## Directions for this task
Copy out every entry precisely.

## Pixel coordinate grounding data
<<<<

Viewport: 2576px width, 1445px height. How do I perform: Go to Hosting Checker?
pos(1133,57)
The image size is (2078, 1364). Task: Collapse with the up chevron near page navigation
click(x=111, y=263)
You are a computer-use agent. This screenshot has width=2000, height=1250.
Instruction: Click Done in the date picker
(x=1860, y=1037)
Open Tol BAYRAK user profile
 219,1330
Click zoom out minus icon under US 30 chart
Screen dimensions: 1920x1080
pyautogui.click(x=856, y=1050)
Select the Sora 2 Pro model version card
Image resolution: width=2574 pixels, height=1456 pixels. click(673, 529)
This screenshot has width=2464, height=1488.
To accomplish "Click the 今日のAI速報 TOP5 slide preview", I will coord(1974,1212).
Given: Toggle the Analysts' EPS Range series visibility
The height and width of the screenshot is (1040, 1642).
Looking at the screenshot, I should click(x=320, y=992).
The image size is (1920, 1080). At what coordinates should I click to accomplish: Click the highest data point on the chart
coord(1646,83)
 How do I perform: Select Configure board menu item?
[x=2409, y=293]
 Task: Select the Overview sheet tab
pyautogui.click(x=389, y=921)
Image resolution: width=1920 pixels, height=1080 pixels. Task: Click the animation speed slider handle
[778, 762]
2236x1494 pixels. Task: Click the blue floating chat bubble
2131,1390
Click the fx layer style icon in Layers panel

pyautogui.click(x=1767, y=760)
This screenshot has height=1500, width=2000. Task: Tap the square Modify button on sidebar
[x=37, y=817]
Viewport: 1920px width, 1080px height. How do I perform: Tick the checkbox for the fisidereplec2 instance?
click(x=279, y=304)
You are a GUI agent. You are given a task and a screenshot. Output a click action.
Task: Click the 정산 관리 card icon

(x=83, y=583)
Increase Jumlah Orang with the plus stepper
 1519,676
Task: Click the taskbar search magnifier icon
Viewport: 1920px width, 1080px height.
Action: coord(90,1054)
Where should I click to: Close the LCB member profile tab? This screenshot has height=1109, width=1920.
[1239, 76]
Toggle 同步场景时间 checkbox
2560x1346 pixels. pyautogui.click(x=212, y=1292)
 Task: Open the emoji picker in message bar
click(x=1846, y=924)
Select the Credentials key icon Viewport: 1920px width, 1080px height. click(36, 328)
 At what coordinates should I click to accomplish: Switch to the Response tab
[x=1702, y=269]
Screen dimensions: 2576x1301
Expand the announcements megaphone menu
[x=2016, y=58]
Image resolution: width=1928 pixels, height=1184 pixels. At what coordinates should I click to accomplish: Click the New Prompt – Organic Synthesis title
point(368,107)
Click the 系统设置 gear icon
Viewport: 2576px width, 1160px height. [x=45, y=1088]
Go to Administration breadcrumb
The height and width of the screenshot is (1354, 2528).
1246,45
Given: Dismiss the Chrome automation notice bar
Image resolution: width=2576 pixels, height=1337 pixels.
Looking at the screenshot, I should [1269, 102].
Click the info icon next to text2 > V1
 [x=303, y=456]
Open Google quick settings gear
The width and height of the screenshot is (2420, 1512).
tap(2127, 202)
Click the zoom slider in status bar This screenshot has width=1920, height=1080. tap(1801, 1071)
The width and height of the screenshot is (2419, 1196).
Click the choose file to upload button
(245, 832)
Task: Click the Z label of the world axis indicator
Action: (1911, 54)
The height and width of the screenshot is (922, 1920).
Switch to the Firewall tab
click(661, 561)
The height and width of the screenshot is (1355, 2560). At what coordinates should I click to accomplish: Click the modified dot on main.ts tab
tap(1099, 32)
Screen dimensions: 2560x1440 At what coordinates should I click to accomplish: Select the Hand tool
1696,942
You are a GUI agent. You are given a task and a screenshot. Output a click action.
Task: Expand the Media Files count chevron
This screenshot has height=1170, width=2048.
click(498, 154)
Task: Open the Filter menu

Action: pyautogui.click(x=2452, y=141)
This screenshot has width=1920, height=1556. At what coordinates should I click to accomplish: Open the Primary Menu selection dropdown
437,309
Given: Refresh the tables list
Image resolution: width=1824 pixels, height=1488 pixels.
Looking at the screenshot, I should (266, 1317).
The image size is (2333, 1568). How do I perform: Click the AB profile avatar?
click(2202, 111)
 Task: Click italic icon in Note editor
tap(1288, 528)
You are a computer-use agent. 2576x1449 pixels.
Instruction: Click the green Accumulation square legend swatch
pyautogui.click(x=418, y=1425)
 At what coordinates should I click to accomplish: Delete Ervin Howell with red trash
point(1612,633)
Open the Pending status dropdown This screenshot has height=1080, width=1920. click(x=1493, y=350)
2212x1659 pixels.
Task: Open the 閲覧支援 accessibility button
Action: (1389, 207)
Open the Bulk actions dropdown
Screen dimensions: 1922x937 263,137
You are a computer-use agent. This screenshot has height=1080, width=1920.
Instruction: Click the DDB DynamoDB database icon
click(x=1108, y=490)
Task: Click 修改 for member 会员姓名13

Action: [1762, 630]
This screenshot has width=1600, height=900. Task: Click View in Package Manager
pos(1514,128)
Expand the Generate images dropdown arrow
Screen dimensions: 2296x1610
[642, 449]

>>>>

## Response to the task
Viewport: 2576px width, 1445px height. How do I perform: Go to Hosting Checker?
pos(1133,57)
The image size is (2078, 1364). Task: Collapse with the up chevron near page navigation
click(x=111, y=263)
You are a computer-use agent. This screenshot has width=2000, height=1250.
Instruction: Click Done in the date picker
(x=1860, y=1037)
Open Tol BAYRAK user profile
 219,1330
Click zoom out minus icon under US 30 chart
Screen dimensions: 1920x1080
pyautogui.click(x=856, y=1050)
Select the Sora 2 Pro model version card
Image resolution: width=2574 pixels, height=1456 pixels. click(673, 529)
This screenshot has width=2464, height=1488.
To accomplish "Click the 今日のAI速報 TOP5 slide preview", I will coord(1974,1212).
Given: Toggle the Analysts' EPS Range series visibility
The height and width of the screenshot is (1040, 1642).
Looking at the screenshot, I should click(x=320, y=992).
The image size is (1920, 1080). At what coordinates should I click to accomplish: Click the highest data point on the chart
coord(1646,83)
 How do I perform: Select Configure board menu item?
[x=2409, y=293]
 Task: Select the Overview sheet tab
pyautogui.click(x=389, y=921)
Image resolution: width=1920 pixels, height=1080 pixels. Task: Click the animation speed slider handle
[778, 762]
2236x1494 pixels. Task: Click the blue floating chat bubble
2131,1390
Click the fx layer style icon in Layers panel

pyautogui.click(x=1767, y=760)
This screenshot has height=1500, width=2000. Task: Tap the square Modify button on sidebar
[x=37, y=817]
Viewport: 1920px width, 1080px height. How do I perform: Tick the checkbox for the fisidereplec2 instance?
click(x=279, y=304)
You are a GUI agent. You are given a task and a screenshot. Output a click action.
Task: Click the 정산 관리 card icon

(x=83, y=583)
Increase Jumlah Orang with the plus stepper
 1519,676
Task: Click the taskbar search magnifier icon
Viewport: 1920px width, 1080px height.
Action: coord(90,1054)
Where should I click to: Close the LCB member profile tab? This screenshot has height=1109, width=1920.
[1239, 76]
Toggle 同步场景时间 checkbox
2560x1346 pixels. pyautogui.click(x=212, y=1292)
 Task: Open the emoji picker in message bar
click(x=1846, y=924)
Select the Credentials key icon Viewport: 1920px width, 1080px height. click(36, 328)
 At what coordinates should I click to accomplish: Switch to the Response tab
[x=1702, y=269]
Screen dimensions: 2576x1301
Expand the announcements megaphone menu
[x=2016, y=58]
Image resolution: width=1928 pixels, height=1184 pixels. At what coordinates should I click to accomplish: Click the New Prompt – Organic Synthesis title
point(368,107)
Click the 系统设置 gear icon
Viewport: 2576px width, 1160px height. [x=45, y=1088]
Go to Administration breadcrumb
The height and width of the screenshot is (1354, 2528).
1246,45
Given: Dismiss the Chrome automation notice bar
Image resolution: width=2576 pixels, height=1337 pixels.
Looking at the screenshot, I should [1269, 102].
Click the info icon next to text2 > V1
 [x=303, y=456]
Open Google quick settings gear
The width and height of the screenshot is (2420, 1512).
tap(2127, 202)
Click the zoom slider in status bar This screenshot has width=1920, height=1080. tap(1801, 1071)
The width and height of the screenshot is (2419, 1196).
Click the choose file to upload button
(245, 832)
Task: Click the Z label of the world axis indicator
Action: (1911, 54)
The height and width of the screenshot is (922, 1920).
Switch to the Firewall tab
click(661, 561)
The height and width of the screenshot is (1355, 2560). At what coordinates should I click to accomplish: Click the modified dot on main.ts tab
tap(1099, 32)
Screen dimensions: 2560x1440 At what coordinates should I click to accomplish: Select the Hand tool
1696,942
You are a GUI agent. You are given a task and a screenshot. Output a click action.
Task: Expand the Media Files count chevron
This screenshot has height=1170, width=2048.
click(498, 154)
Task: Open the Filter menu

Action: pyautogui.click(x=2452, y=141)
This screenshot has width=1920, height=1556. At what coordinates should I click to accomplish: Open the Primary Menu selection dropdown
437,309
Given: Refresh the tables list
Image resolution: width=1824 pixels, height=1488 pixels.
Looking at the screenshot, I should (266, 1317).
The image size is (2333, 1568). How do I perform: Click the AB profile avatar?
click(2202, 111)
 Task: Click italic icon in Note editor
tap(1288, 528)
You are a computer-use agent. 2576x1449 pixels.
Instruction: Click the green Accumulation square legend swatch
pyautogui.click(x=418, y=1425)
 At what coordinates should I click to accomplish: Delete Ervin Howell with red trash
point(1612,633)
Open the Pending status dropdown This screenshot has height=1080, width=1920. click(x=1493, y=350)
2212x1659 pixels.
Task: Open the 閲覧支援 accessibility button
Action: (1389, 207)
Open the Bulk actions dropdown
Screen dimensions: 1922x937 263,137
You are a computer-use agent. This screenshot has height=1080, width=1920.
Instruction: Click the DDB DynamoDB database icon
click(x=1108, y=490)
Task: Click 修改 for member 会员姓名13

Action: [1762, 630]
This screenshot has width=1600, height=900. Task: Click View in Package Manager
pos(1514,128)
Expand the Generate images dropdown arrow
Screen dimensions: 2296x1610
[642, 449]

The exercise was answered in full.